*** Opening SOURCE DATA ***

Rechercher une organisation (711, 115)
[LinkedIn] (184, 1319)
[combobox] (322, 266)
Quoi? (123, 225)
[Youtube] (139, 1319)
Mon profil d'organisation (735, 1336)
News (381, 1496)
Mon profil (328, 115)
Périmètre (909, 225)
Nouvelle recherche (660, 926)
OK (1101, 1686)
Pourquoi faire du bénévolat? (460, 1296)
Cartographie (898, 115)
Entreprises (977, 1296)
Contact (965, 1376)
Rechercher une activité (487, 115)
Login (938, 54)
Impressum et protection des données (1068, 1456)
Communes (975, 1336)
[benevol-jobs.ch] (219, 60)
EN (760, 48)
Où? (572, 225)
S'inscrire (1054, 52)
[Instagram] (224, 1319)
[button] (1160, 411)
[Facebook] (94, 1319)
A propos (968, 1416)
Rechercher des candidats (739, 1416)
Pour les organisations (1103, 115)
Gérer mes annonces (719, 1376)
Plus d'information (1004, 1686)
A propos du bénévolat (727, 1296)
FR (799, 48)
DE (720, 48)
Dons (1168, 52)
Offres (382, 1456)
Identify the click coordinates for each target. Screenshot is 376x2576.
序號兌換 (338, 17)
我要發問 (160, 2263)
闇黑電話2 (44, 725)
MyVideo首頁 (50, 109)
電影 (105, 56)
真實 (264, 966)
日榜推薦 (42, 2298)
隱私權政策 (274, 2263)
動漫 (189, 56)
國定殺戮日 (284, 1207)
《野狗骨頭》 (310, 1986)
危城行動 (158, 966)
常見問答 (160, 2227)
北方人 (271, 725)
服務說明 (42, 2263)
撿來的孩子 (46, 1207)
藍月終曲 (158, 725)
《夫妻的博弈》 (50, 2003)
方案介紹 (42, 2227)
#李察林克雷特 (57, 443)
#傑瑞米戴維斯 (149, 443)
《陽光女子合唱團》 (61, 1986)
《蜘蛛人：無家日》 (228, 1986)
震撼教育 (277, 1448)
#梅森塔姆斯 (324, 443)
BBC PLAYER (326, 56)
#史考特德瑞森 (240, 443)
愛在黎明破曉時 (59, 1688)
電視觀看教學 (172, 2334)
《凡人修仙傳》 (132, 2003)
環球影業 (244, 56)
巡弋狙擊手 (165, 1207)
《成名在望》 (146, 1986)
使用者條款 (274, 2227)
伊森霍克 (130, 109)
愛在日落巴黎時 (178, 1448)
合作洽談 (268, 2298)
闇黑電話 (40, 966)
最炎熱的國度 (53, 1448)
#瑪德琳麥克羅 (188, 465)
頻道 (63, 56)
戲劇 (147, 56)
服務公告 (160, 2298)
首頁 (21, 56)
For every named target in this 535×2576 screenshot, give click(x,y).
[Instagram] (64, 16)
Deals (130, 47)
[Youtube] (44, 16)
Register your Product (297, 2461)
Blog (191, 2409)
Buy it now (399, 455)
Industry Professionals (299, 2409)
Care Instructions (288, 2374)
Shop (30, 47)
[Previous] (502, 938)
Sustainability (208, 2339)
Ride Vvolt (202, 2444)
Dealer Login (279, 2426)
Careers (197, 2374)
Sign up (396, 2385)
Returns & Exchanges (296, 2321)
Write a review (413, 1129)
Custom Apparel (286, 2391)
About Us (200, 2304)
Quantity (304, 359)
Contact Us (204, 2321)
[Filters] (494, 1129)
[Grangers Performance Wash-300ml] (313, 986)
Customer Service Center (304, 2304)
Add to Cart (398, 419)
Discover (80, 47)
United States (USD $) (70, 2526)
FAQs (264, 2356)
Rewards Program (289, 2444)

*** Closing SOURCE DATA ***

• **PROBLEM TO WORK ON**
Find the line with "Industry Professionals (299, 2409)" in the data above. Restate it and all later lines word for word, ending with the last line.

• **WRITTEN ANSWER**
Industry Professionals (299, 2409)
Care Instructions (288, 2374)
Shop (30, 47)
[Previous] (502, 938)
Sustainability (208, 2339)
Ride Vvolt (202, 2444)
Dealer Login (279, 2426)
Careers (197, 2374)
Sign up (396, 2385)
Returns & Exchanges (296, 2321)
Write a review (413, 1129)
Custom Apparel (286, 2391)
About Us (200, 2304)
Quantity (304, 359)
Contact Us (204, 2321)
[Filters] (494, 1129)
[Grangers Performance Wash-300ml] (313, 986)
Customer Service Center (304, 2304)
Add to Cart (398, 419)
Discover (80, 47)
United States (USD $) (70, 2526)
FAQs (264, 2356)
Rewards Program (289, 2444)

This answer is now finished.